Abstract

First-order methods based on the stochastic gradient descent and variants are popularly used in training neural networks. The large dimension of the parameter space prevents the use of second-order methods in current practice. The empirical Fisher information matrix is a readily available estimate of the Hessian matrix that has been used recently to guide informative dropout approaches in deep learning. In this paper, we propose efficient ways to dynamically estimate the empirical Fisher information matrix to speed up the optimization of deep learning loss functions. We propose two different methods, both using rank-1 updates for the empirical Fisher information matrix. The first one is FisherExp and it is based on exponential smoothing using Sherman-Woodbury-Morrison matrix inversion formula. The second one is FisherFIFO, which uses a circular gradient buffer using the Sherman-Woodbury-Morrison formula twice every time a new gradient is replaced. We found that FisherFIFO scales better and we further improve scaling by proposing a partitioning strategy for the empirical Fisher Information matrix.

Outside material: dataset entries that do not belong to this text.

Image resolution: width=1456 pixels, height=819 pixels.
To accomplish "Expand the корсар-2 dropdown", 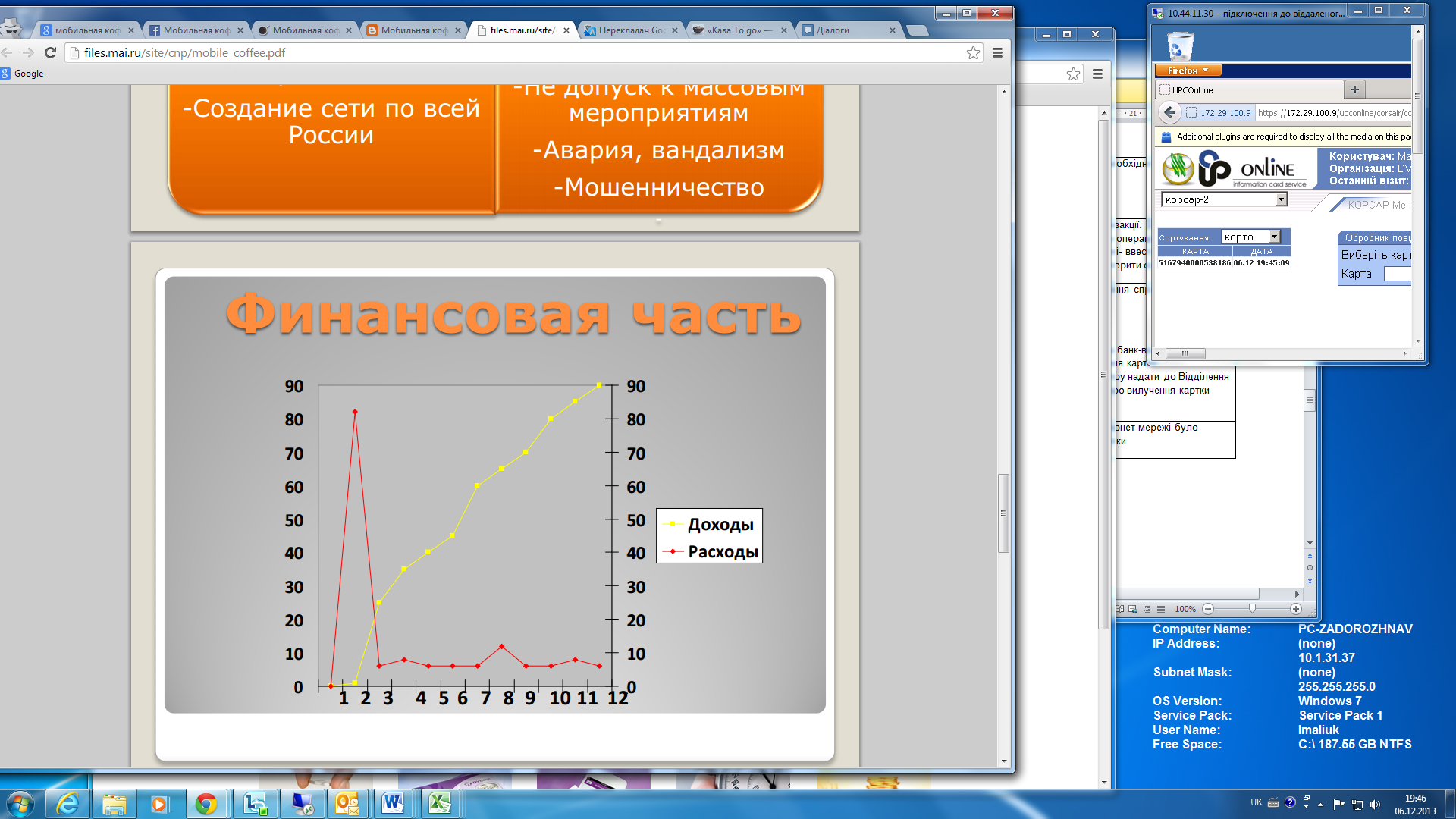I will pos(1281,199).
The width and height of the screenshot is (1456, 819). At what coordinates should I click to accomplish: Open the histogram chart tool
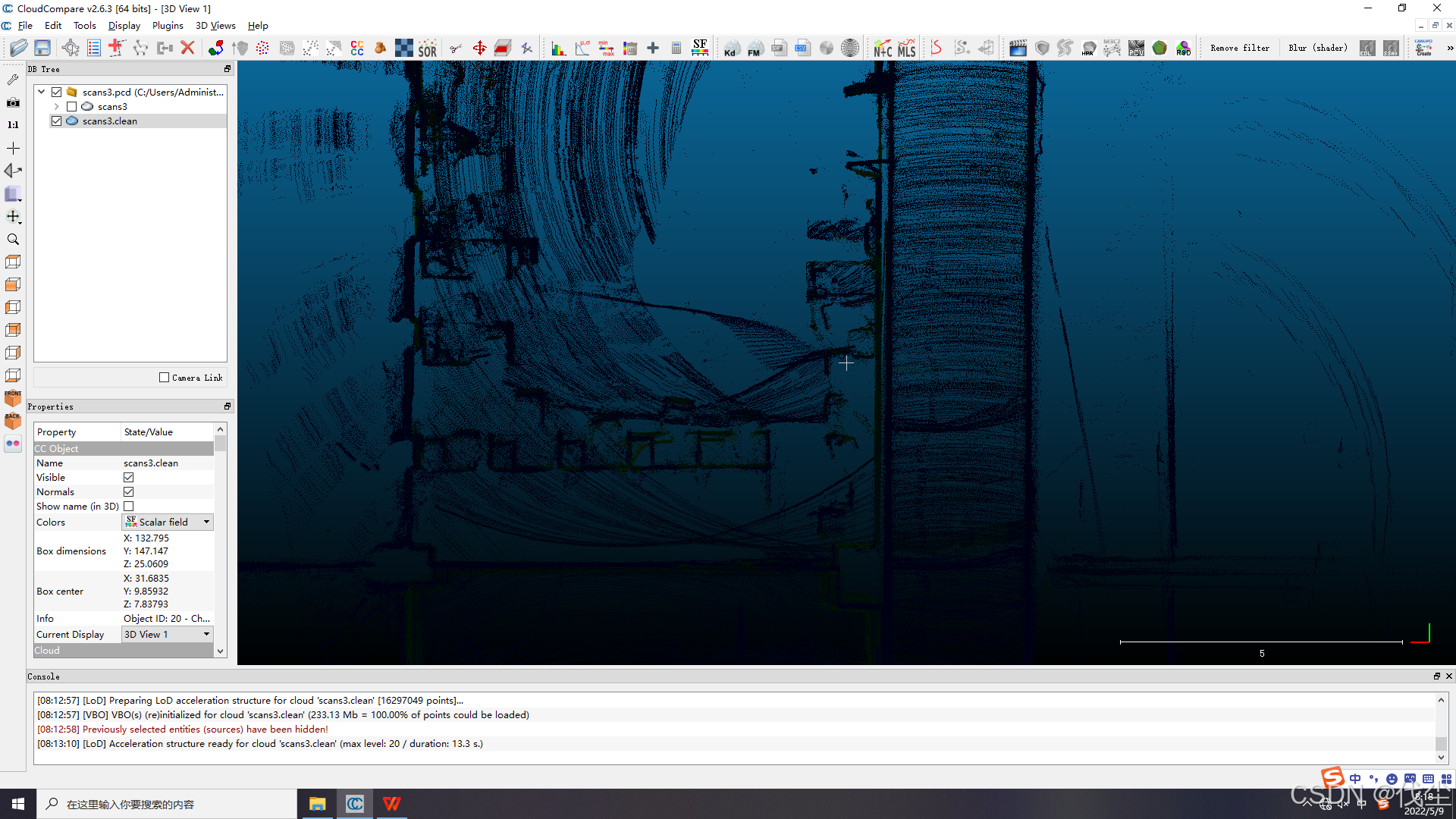pyautogui.click(x=558, y=49)
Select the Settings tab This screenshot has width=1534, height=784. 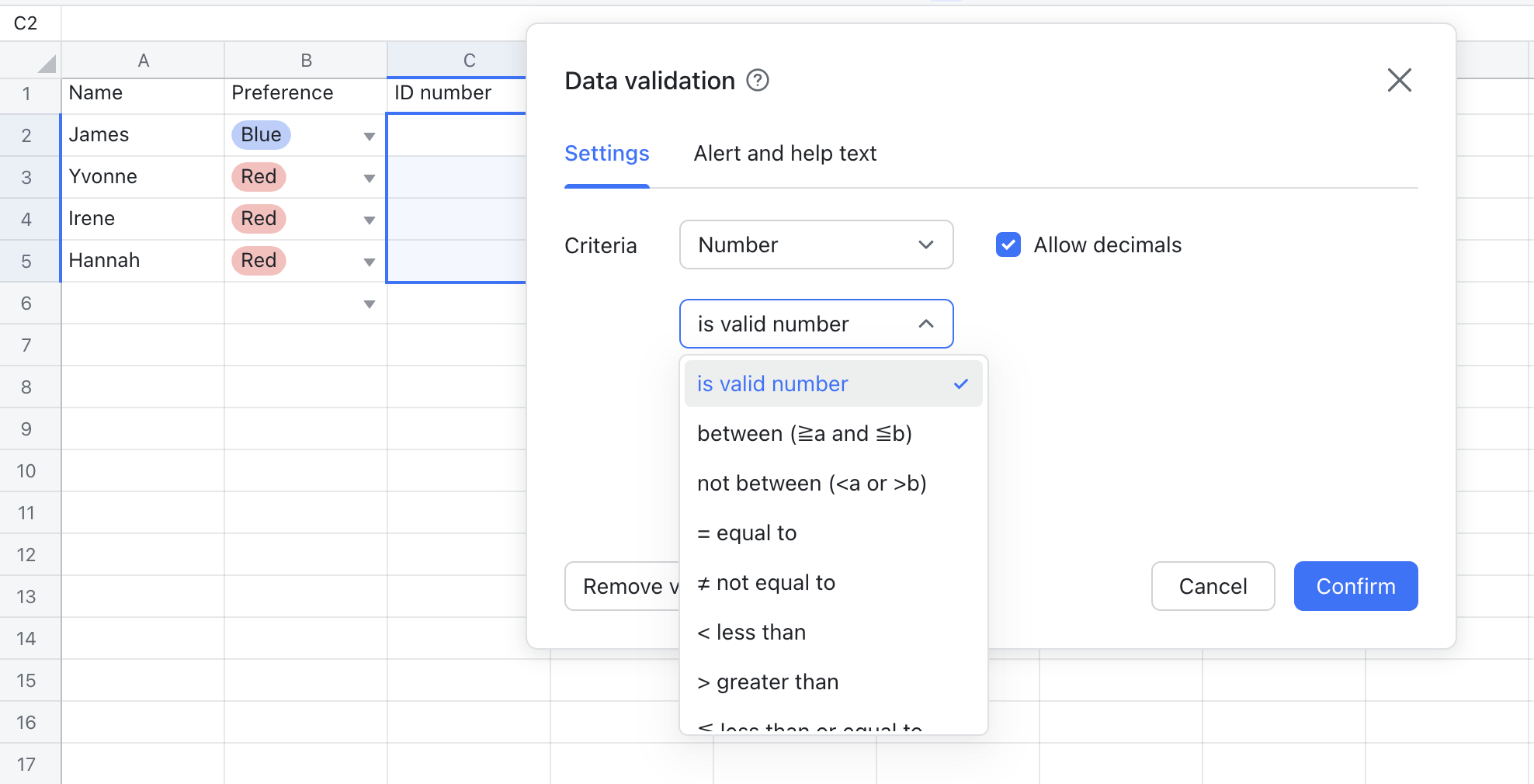(606, 153)
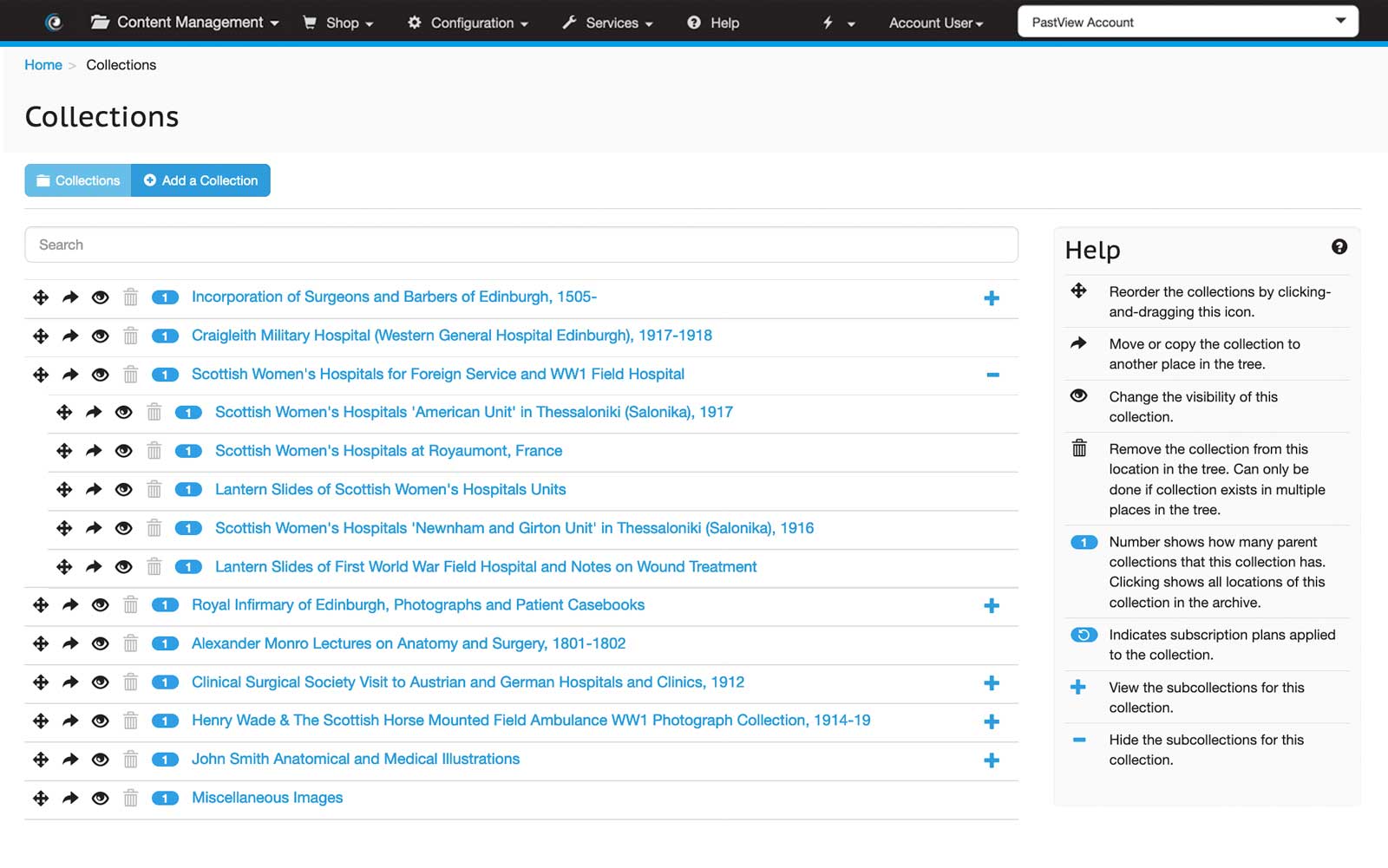Collapse Scottish Women's Hospitals for Foreign Service subcollections

point(992,375)
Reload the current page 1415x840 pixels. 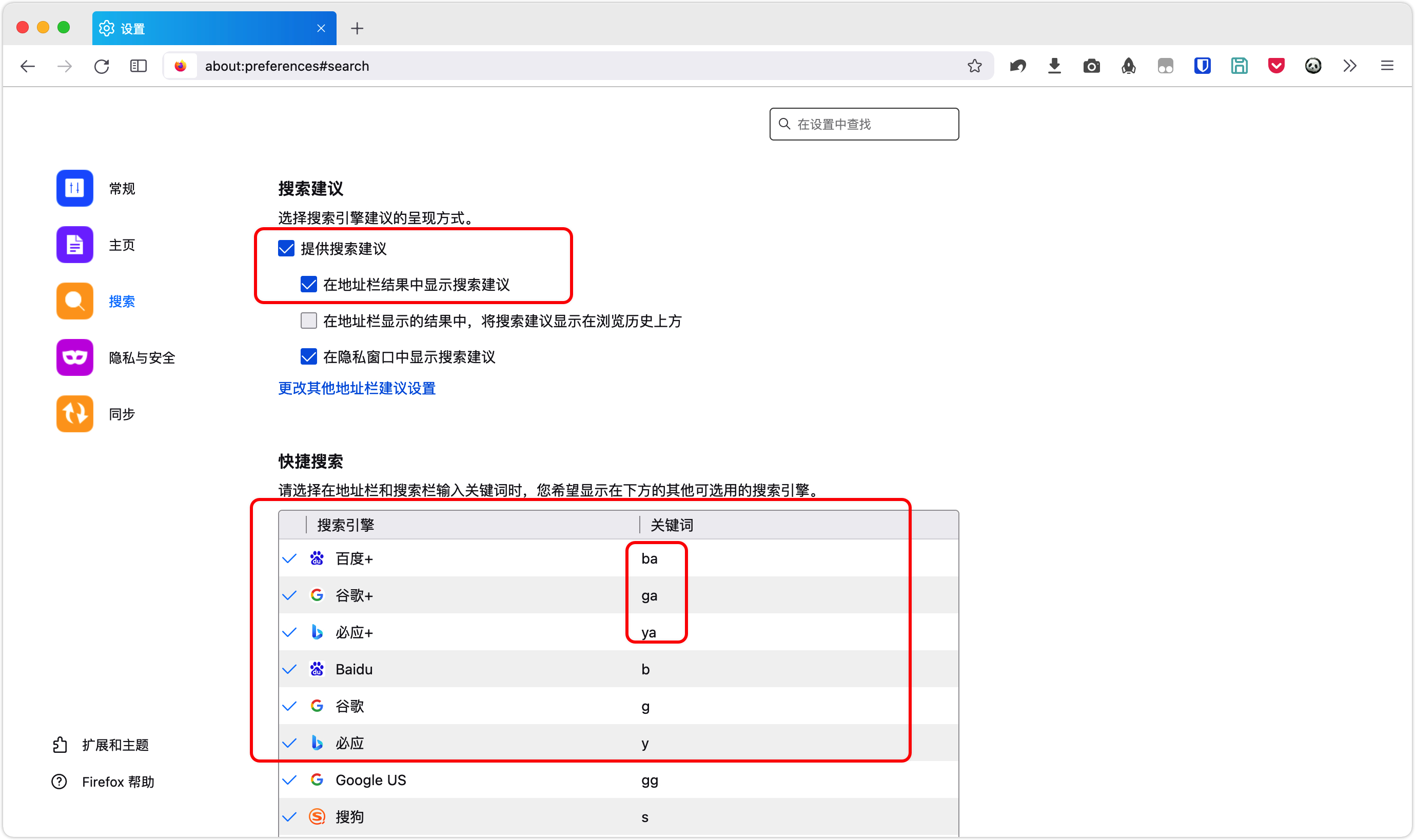(102, 66)
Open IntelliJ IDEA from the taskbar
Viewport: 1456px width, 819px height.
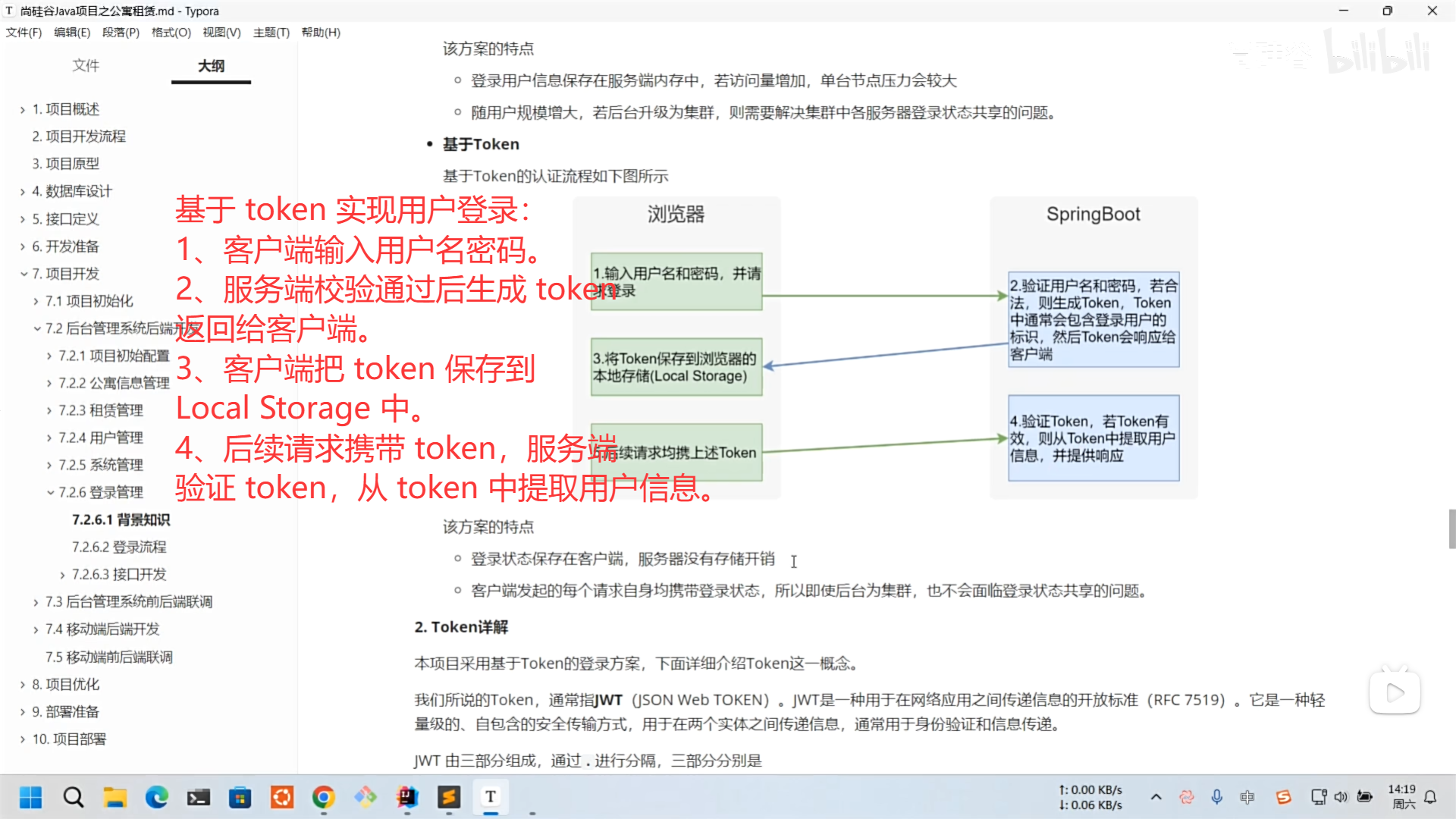point(407,797)
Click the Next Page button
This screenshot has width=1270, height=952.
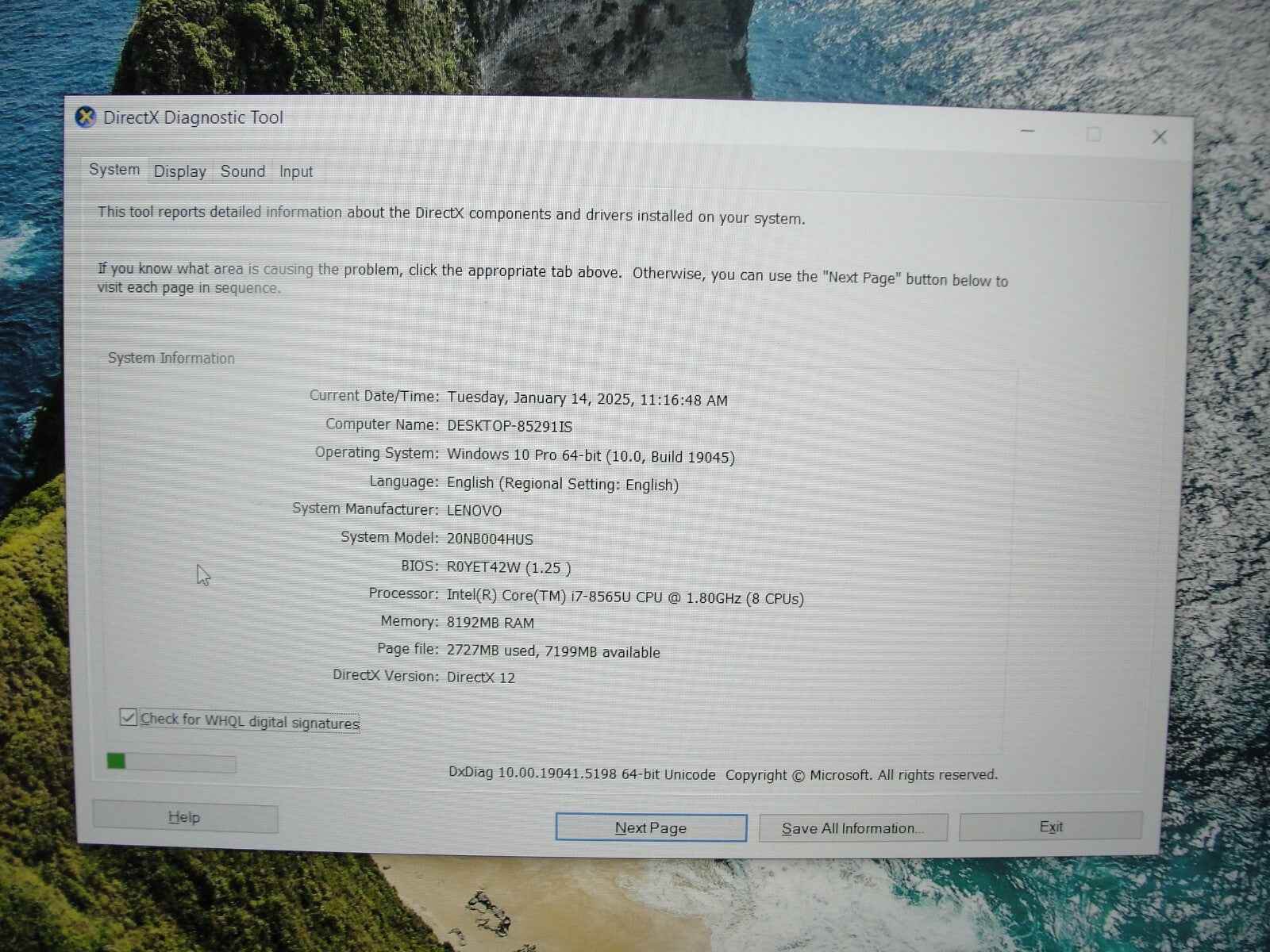(x=650, y=827)
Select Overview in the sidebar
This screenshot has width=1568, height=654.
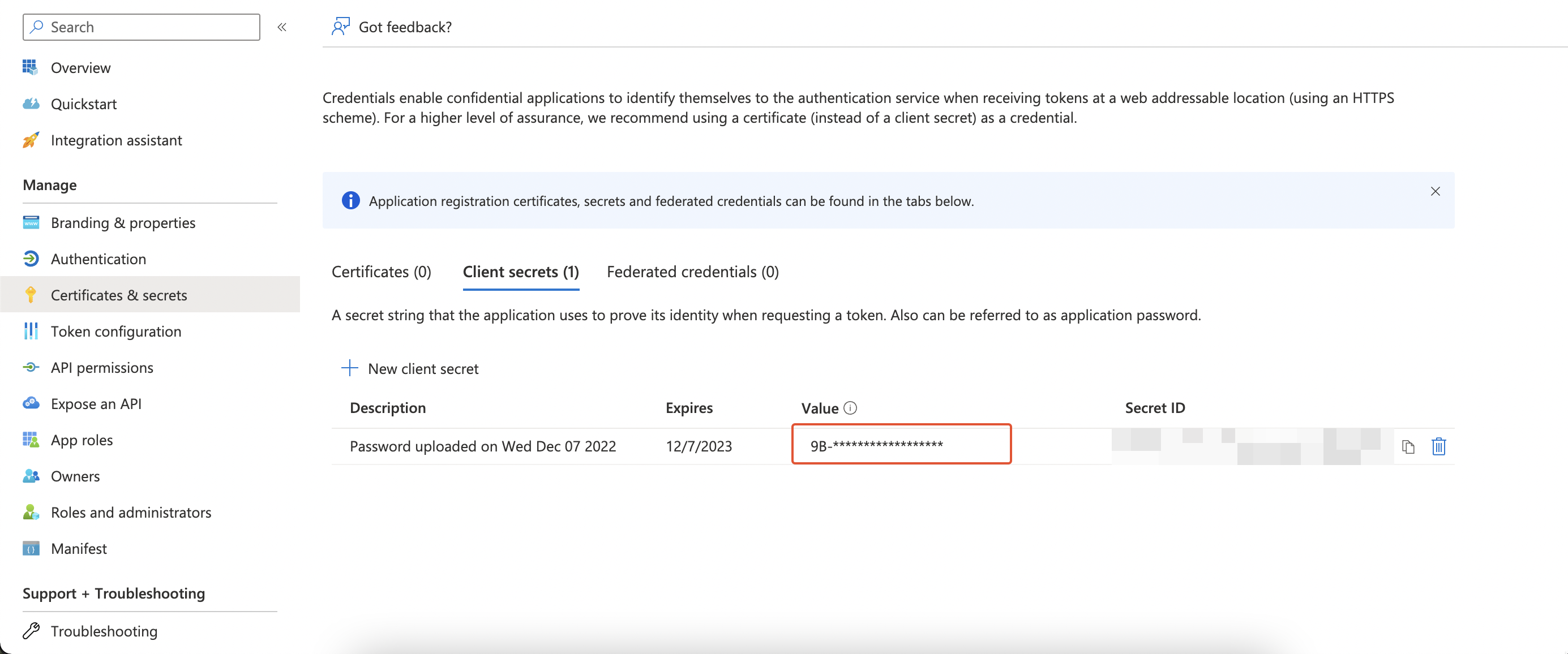[80, 67]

Our methods can be used in conjunction with existing optimizers that leverage momentum-based information to improve them. We compare the performance of our methods with alternative baselines in image classification problems and found that they produce better results. Despite the overhead incurred by using second-order information, the partitioning strategy combined with parallel block updates allows us to reduce the total training time of FisherFIFO relative to the baselines.